PROVIDED ENTRIES
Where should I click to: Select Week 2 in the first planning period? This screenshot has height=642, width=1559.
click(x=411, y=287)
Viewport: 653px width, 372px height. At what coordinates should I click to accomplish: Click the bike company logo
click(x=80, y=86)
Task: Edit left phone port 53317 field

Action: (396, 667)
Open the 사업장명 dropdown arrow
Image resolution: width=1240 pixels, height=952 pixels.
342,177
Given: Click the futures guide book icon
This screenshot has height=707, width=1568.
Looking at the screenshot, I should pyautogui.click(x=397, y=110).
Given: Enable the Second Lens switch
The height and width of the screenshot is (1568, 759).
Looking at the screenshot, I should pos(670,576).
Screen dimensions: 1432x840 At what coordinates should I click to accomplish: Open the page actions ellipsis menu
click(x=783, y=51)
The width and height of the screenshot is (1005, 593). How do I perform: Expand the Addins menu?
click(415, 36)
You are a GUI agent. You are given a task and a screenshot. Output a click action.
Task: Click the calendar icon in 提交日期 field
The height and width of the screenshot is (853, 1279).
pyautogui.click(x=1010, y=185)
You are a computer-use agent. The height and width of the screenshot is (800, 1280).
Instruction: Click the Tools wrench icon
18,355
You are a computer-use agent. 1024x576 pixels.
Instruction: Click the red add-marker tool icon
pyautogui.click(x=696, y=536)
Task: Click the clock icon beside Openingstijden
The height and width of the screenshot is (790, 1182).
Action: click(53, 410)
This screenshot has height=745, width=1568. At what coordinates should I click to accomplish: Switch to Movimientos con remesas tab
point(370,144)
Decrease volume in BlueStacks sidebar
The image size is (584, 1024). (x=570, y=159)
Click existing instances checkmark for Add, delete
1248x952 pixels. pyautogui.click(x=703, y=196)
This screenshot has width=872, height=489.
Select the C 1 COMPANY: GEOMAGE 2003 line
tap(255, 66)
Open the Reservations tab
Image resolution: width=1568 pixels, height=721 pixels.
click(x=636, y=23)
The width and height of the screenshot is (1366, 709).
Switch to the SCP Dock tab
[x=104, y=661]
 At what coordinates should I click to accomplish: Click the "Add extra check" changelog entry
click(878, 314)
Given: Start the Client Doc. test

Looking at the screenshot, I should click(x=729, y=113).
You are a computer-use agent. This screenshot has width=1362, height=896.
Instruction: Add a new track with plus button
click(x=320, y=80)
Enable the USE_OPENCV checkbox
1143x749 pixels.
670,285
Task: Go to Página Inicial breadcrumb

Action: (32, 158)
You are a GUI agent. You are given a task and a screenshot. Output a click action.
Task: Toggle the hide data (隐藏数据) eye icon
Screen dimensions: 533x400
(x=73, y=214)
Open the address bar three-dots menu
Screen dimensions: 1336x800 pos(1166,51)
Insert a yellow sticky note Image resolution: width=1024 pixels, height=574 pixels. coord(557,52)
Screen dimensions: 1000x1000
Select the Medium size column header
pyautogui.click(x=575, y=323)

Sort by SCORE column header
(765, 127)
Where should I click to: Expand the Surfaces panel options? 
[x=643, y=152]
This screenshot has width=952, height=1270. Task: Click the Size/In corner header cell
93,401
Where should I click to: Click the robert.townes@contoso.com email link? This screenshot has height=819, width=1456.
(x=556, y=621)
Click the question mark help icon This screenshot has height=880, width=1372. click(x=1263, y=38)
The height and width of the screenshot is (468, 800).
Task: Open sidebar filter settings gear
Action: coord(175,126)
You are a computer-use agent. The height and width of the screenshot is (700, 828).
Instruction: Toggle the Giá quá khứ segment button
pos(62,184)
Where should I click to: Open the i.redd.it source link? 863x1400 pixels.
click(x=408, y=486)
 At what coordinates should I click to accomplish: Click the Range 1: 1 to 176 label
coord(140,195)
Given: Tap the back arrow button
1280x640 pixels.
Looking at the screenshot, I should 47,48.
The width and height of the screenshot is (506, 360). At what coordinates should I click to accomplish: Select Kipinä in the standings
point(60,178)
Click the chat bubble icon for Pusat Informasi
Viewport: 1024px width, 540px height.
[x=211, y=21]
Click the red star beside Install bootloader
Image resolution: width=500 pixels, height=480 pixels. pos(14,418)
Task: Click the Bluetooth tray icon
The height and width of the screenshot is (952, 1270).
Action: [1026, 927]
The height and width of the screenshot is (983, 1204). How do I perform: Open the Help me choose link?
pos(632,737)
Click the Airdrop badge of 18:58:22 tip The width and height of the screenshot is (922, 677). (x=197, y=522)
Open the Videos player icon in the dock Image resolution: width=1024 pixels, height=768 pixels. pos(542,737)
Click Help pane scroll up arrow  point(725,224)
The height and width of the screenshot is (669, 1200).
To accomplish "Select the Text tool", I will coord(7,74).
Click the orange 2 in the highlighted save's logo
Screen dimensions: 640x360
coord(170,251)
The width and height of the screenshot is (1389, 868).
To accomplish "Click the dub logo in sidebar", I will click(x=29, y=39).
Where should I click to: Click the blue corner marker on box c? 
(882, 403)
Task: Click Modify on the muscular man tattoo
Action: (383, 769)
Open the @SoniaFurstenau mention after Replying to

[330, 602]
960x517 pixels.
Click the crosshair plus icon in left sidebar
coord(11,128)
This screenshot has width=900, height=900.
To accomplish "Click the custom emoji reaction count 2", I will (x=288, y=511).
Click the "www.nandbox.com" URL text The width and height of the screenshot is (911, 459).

THE PROBLEM
Up to and including the line that holds "Given: Click the futures guide book icon", reproduce the records above exactly from their first line, and give nothing else.

TASK ANSWER
Where should I click to: Select Week 2 in the first planning period? This screenshot has height=642, width=1559.
click(x=411, y=287)
Viewport: 653px width, 372px height. At what coordinates should I click to accomplish: Click the bike company logo
click(x=80, y=86)
Task: Edit left phone port 53317 field

Action: (396, 667)
Open the 사업장명 dropdown arrow
Image resolution: width=1240 pixels, height=952 pixels.
342,177
Given: Click the futures guide book icon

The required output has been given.